Problem to work on:
Type again, exactly, the lines below from the start through the line that includes "Open the 经营风险 tab".

Data for review:
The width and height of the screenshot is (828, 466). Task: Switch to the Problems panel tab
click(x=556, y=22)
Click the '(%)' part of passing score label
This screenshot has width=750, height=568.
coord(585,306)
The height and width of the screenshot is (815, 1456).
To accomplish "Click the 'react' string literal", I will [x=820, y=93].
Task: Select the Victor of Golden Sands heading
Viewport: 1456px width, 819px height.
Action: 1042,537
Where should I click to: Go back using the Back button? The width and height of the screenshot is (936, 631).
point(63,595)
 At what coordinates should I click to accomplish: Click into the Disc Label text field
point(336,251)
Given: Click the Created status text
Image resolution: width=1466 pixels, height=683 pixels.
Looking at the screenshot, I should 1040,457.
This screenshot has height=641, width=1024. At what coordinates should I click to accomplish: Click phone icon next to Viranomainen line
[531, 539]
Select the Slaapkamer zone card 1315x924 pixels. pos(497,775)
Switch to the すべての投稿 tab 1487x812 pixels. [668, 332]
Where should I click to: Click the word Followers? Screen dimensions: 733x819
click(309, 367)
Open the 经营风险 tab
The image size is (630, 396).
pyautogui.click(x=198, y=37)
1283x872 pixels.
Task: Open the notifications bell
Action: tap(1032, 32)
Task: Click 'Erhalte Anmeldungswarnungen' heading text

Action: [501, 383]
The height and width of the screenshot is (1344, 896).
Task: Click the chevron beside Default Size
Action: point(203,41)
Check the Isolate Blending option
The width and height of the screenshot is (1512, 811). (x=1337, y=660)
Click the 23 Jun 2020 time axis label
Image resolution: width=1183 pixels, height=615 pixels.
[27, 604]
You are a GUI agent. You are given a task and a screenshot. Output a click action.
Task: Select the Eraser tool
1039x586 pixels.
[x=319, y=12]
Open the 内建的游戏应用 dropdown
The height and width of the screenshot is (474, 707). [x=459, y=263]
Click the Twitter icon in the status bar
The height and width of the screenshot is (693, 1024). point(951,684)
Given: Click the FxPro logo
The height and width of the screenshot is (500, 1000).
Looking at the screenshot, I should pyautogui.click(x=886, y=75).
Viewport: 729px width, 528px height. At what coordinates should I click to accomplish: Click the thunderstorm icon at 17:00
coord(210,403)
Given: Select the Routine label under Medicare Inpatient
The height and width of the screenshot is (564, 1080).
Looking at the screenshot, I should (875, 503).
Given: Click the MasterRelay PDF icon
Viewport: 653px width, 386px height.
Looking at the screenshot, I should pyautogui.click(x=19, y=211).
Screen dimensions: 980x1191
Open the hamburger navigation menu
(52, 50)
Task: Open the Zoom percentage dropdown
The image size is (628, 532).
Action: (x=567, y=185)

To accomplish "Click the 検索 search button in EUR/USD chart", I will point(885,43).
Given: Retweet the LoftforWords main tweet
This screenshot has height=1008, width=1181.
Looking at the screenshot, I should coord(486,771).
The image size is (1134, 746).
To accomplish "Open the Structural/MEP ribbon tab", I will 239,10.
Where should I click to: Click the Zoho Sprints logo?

Task answer:
The width and height of the screenshot is (828, 466). Task: Switch to the Problems panel tab
click(x=556, y=22)
Click the '(%)' part of passing score label
This screenshot has width=750, height=568.
coord(585,306)
The height and width of the screenshot is (815, 1456).
To accomplish "Click the 'react' string literal", I will [x=820, y=93].
Task: Select the Victor of Golden Sands heading
Viewport: 1456px width, 819px height.
Action: 1042,537
Where should I click to: Go back using the Back button? The width and height of the screenshot is (936, 631).
point(63,595)
 At what coordinates should I click to accomplish: Click into the Disc Label text field
point(336,251)
Given: Click the Created status text
Image resolution: width=1466 pixels, height=683 pixels.
Looking at the screenshot, I should 1040,457.
This screenshot has height=641, width=1024. At what coordinates should I click to accomplish: Click phone icon next to Viranomainen line
[531, 539]
Select the Slaapkamer zone card 1315x924 pixels. pos(497,775)
Switch to the すべての投稿 tab 1487x812 pixels. [668, 332]
Where should I click to: Click the word Followers? Screen dimensions: 733x819
click(309, 367)
Open the 经营风险 tab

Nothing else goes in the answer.